Maxwell Harrington would tell them – I’ve got my own problems. I mean, sure, no one had raped his mom while he watched as a child, or locked her in a pit and let soldiers do the same thing over and over. He hadn’t been beaten into submission and conscripted into a freaking military force at the age of ten, or anything like that. And, sure, he had never lived in a hovel with fourteen kids, no, never crouched in a root cellar, trying not to cough while boots kicked dust through cracks in the boards.
And if you wanted to split hairs, it was true that whenever there was a threat of any kind at all, he had a little computer phone in his pocket. He could call the cops or the fire department or an ambulance. Or just get directions if he were lost. And if you pressed him, he would acknowledge that he had no clue what it would be like, to not have such a device in his pocket.
And I mean, sure, he usually ate more than a mouthful of rice in a given day. Sometimes he would eat five or six full meals, and then go to a gym where he could simulate physical labor and distress, to try and melt the meals away again.
Yet even without the horrific trials of the third world, Maxwell Harrinton was oddly positive that if he actually were to encounter them, he would prevail.
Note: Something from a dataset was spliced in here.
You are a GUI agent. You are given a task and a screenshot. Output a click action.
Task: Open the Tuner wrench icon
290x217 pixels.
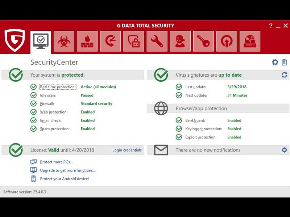tap(157, 41)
Even without the five million advantages he’d gained, from being born where he had been born, he figured – and sure, he was just eyeballing it – that he probably would have ended up in the same winning place, anyway.
That was another awesome thing about Maxwell Harrington – he had complete and utter confidence in his ability to function without the stuff his mommy and daddy had given him, even though, of course, he had never done so. Not even close.
Everybody wanted something for free. Something from him. Things they could have easily acquired, if they had simply had the foresight to be born in the right place.
I mean, if we all parachuted out of a flaming plane and landed on a deserted island, and Maxwell Harrington landed in a grocery truck, and everyone else landed on the beach, what would we want him to do, share the groceries?
These are his groceries; you should have landed in the truck.
Then one day, when he was walking out of the mall, a very angry man – who had definitely been born in the wrong place – beat him to death with a tire iron, and for some reason, Maxwell Harrington was really, really surprised.